Once they have the hang of that they tend to use Twitter to show themselves in a good like - you know the sort of thing - 'here's me helping out at the foodbank' or 'did you know I plant my own vegetables'.
Some, but only a few, use Twitter to actually engage with the masses. To their credit some make a better fist of it than others.
Now and again we get a social media car crash like we had today with Lawrie Hooper MHK who tried somewhat forcefully to tell parents and students that they had a really generous deal from his government department and rather than whinge and go on Manx Radio to express their views they should get a second job and take on more debt to pay for their university education.

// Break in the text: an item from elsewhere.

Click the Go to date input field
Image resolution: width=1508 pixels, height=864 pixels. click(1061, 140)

As you can imagine this went down like an unpaid student loan. Rather than temper his approach in the face of the onslaught of objections, Lawrie doubled down and blocked two of the tweeters and said the debate was over.

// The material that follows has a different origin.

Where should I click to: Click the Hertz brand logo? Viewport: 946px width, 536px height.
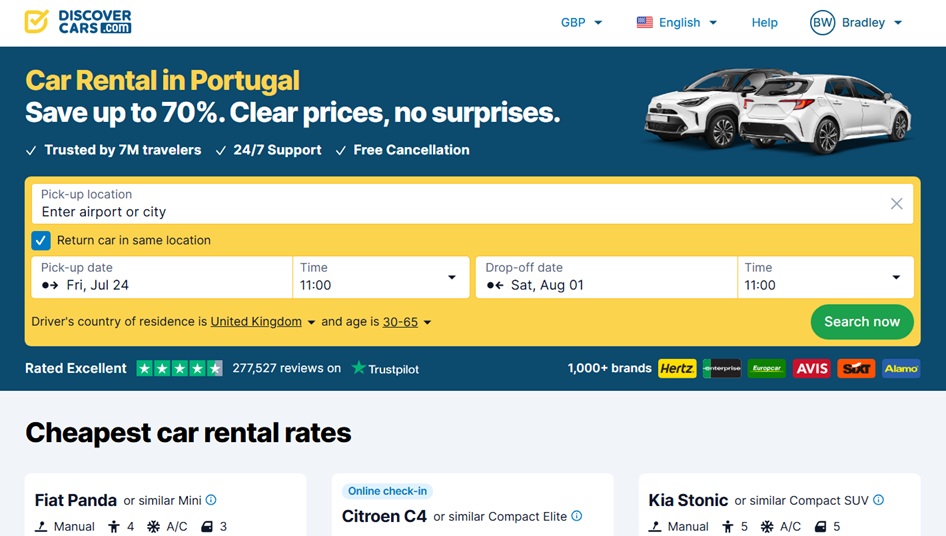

Well ladies and gentlemen that's not how social media works. It's not like Tynwald and there are no standing orders. All Lawrie managed to do was to alienate two generations of the electorate (students and their parents) and spark the birth of a new Twitter movement.

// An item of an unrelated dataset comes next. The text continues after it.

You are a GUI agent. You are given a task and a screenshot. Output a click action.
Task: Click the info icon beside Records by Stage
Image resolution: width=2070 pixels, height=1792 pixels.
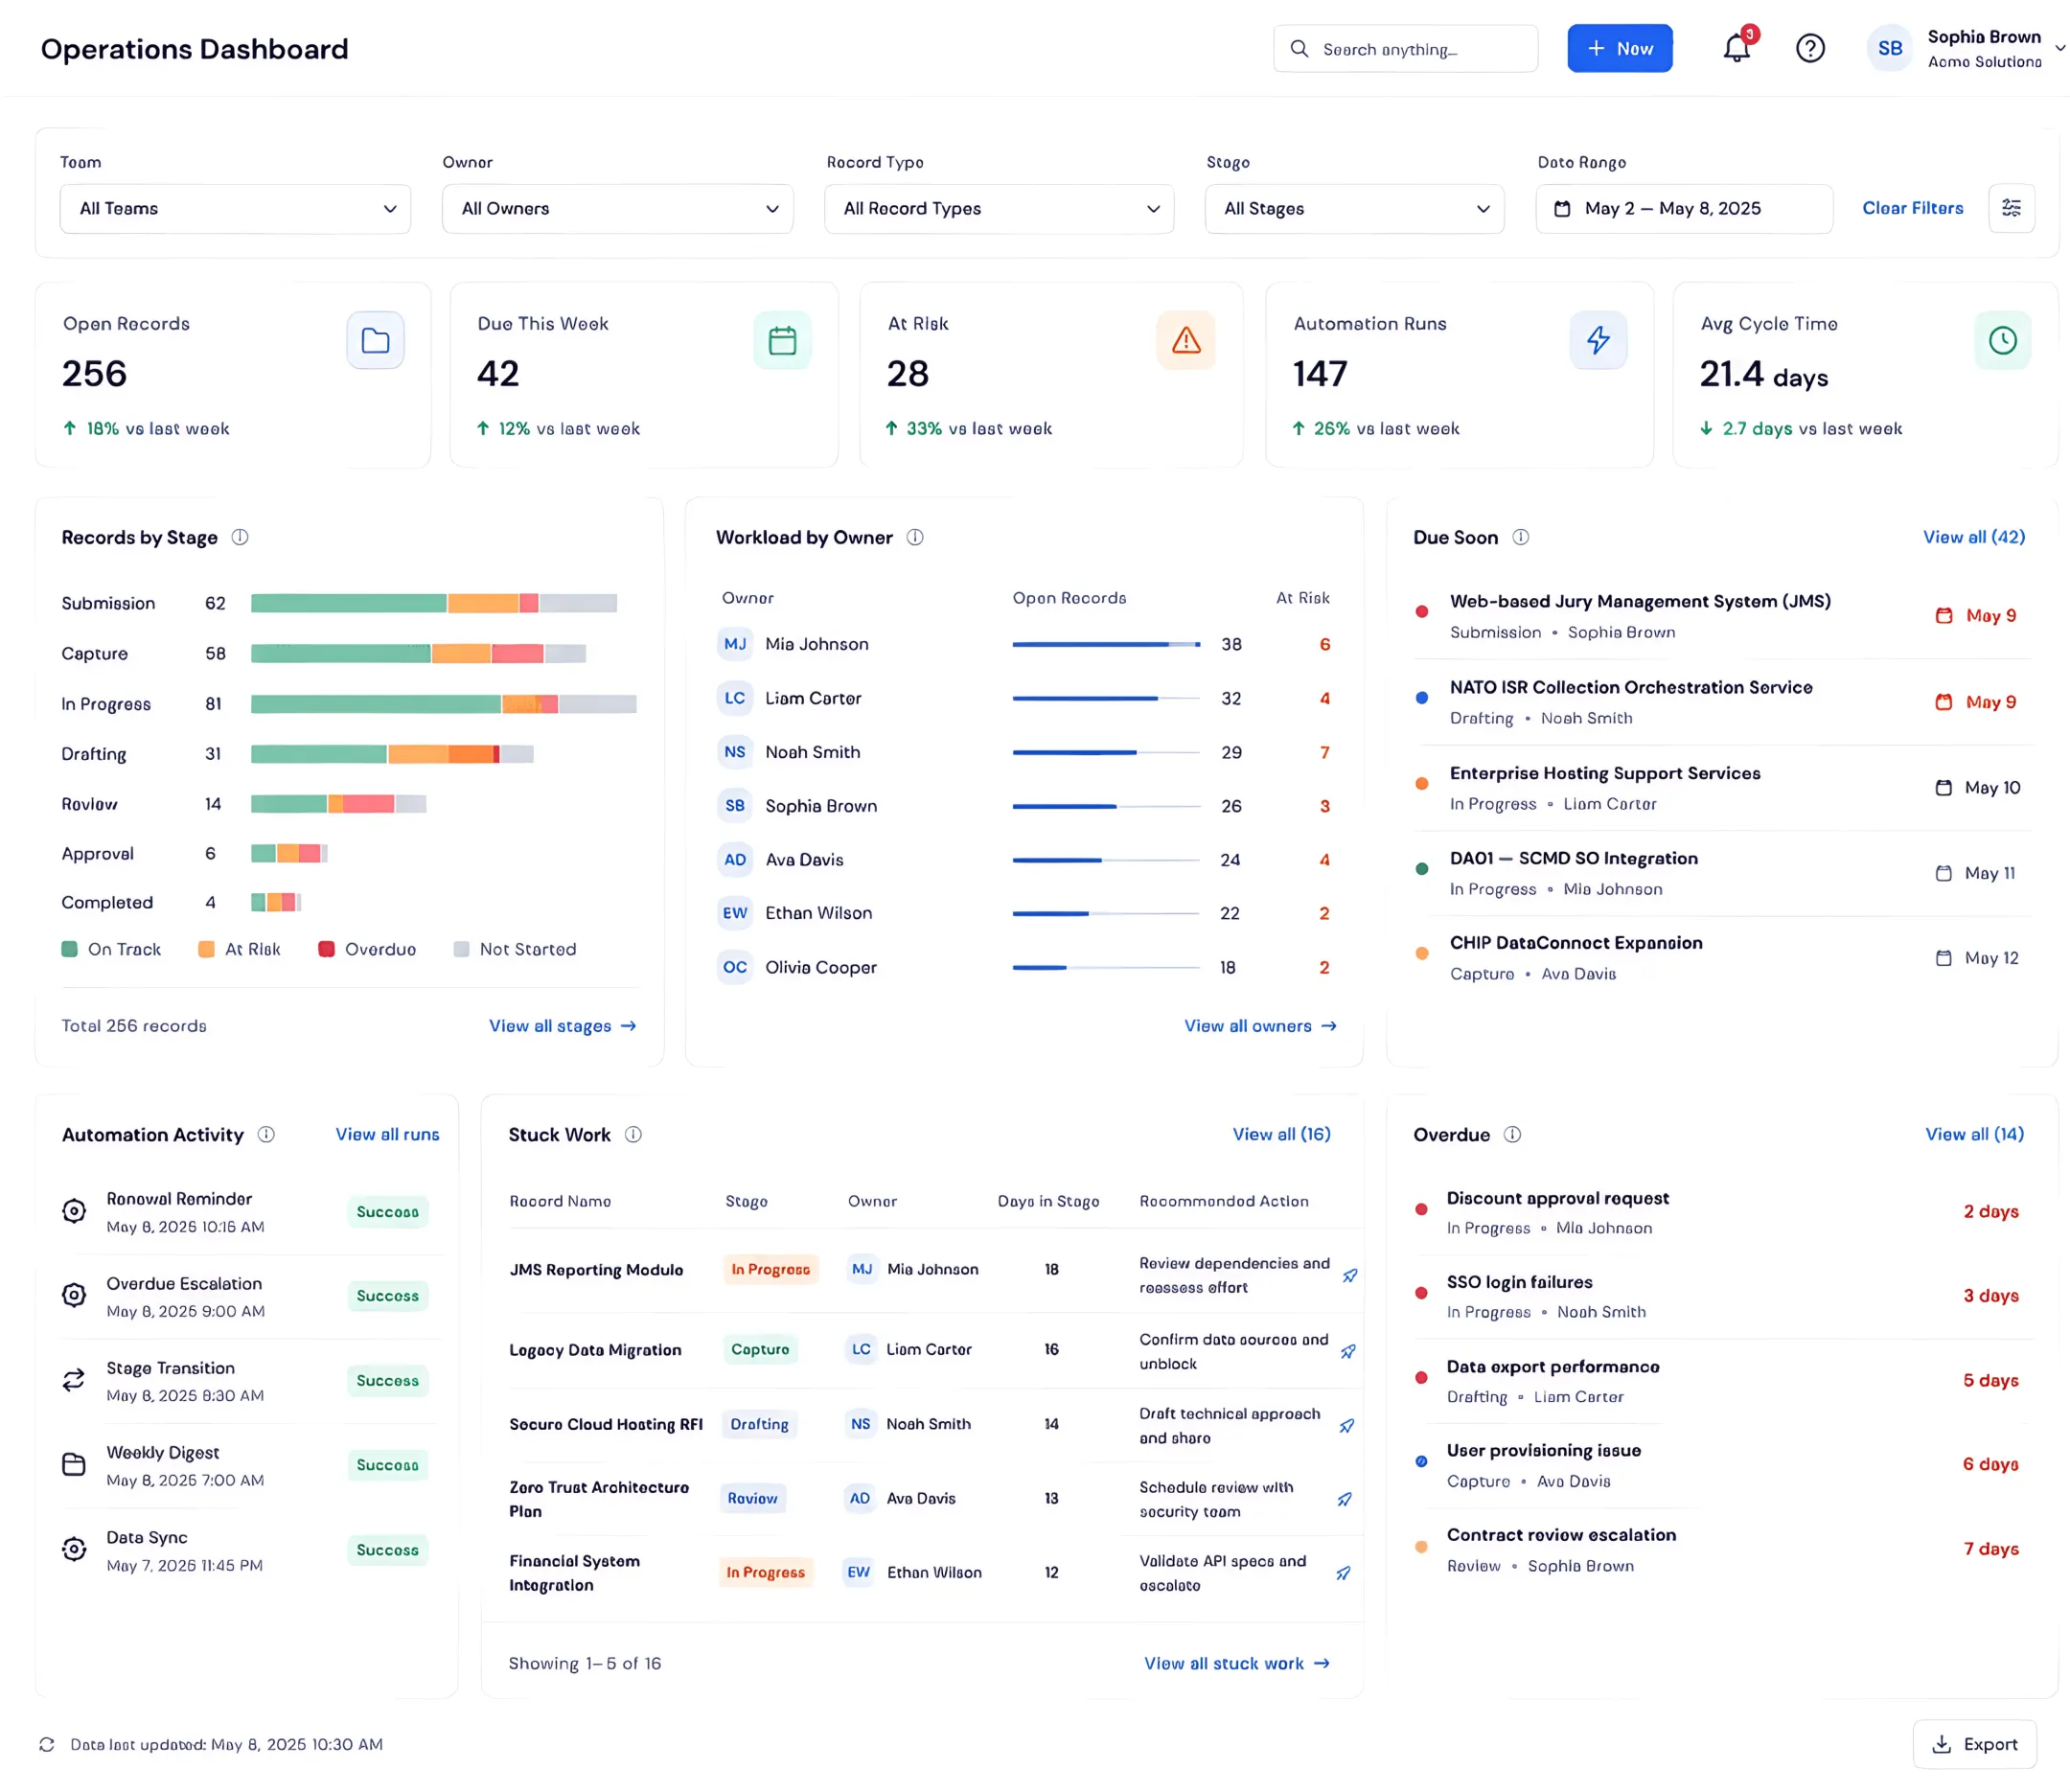click(240, 537)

No wonder so many steer clear.
I was listening to Stu Peter on Manx Radio recently and I heard him repeat a view that he has previously propounded during the debates leading up to the 2016 general election.
He doesn’t get much pushback on this particular view and I suspect it is a fairly widely held belief. Stu Peters argued that allowing more direct forms of democracy would not be viable because, given any particular question, irresponsible choices would be made. He made this argument through the hypothetical example of a vote for the level of income tax. He asserted that people would vote to abolish income tax (let’s ignore for a moment that corporation tax was in effect abolished on the Isle of Man by Tynwald without approval of the people).
While he didn’t say so, I deduced from his commentary that he wouldn’t vote for no income tax (sorry about the double negative) because of the impact it would have on public services such as health and education etc. In other words, his evaluation of the question went as far as examining the potential implications of the proposed policy. After all that’s what smart people do.
It follows that anyone voting for no income tax is either unable to evaluate the potential effects of any given decision or is irresponsible.
This is an example of “illusory superiority” a condition of cognitive bias whereby a person overestimates their own qualities and abilities, in relation to the same qualities and abilities of other persons. Now I mean no disservice to Stu. I consider him to be of independent thought and have an enquiring mind. That’s no mean feet on a government owned radio station that is regularly threatened by same with funding cuts.
Illusory superiority is a heavily researched area. One study in the US found that for driving skills, 93% of people sampled put themselves in the top 50% and for safety, 88% put themselves in the top 50%. That’s one I can relate to.
Of course, MHKs are not immune for illusory superiority. Perhaps they are even more susceptible to it as having been voted in their abilities have somehow be endorsed by the people. The reality is of course that very few people vote but it may still serve to strengthen their belief. This is an example of confirmation bias.
Coming back to Stu’s question I wonder how the electorate would have handled the Island’s biggest financial challenge, the £3.5 billion public sector pensions black hole? Something tells me it would have been sorted some time back. Successive governments’ failure to do so must be put down to a lack of understanding or a lack of responsibility.